Attaching a chemical moiety as a tag for affinity purifying protein therapeutics would get around these problems because the chemical could be cut off without affecting the integrity of the target molecule since the cleaving entity would not attack amino acids. This process would also produce a more pure batch of the natural form of the protein.

Training

Zachariou says his team has a connection to the pharmaceutical industry through Swinburne University of Technology. "The connection there is training," he says. "It's all about training."

CSIRO is collaborating with Swinburne to introduce a postgraduate course in good manufacturing practice (GMP) in the second semester this year -- a certificate, diploma and masters will be offered. GMP is integral to the manufacturing of products in the pharmaceutical industry, products must be compliant with the Australian Therapeutic Goods Administration (TGA) and the US Food and Drug Administration (FDA) regulatory requirements for use in humans.

This is an issue for all pharmaceutical and biotech industries because they have to train their staff to do this, or send them to specialist training courses in GMP.

"A lot of the issues associated in manufacturing some of these products is the process development," says Zachariou. "Australia is very good at the discovery end of things, the research side of things, but does not have adequate experience in either the process development of these great products they have discovered and has limited experience in the manufacturing component such as the GMP."

Although he thinks some people would disagree with him on this, Zachariou says the fact that there are only about 100 protein therapeutic compounds approved for sale as pharmaceutical compounds in the world suggests that not many people have had the experience of having developed a product that is successful and carrying it through to the manufacturing process.

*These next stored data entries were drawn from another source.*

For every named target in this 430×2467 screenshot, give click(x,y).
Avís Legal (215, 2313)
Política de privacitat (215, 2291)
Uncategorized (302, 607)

Thus, Swinburne and CSIRO are taking up this niche area and will train people in process development or manufacturing practices. And according to Zachariou there will be a demand for this type of graduate in the future.

"This area of biocatalysis has been defined by the OECD as the third scientific revolution, after the agricultural and pharmaceutical revolutions, it is believed that industrial biocatalysis is really the next revolution to come through science and through biotech."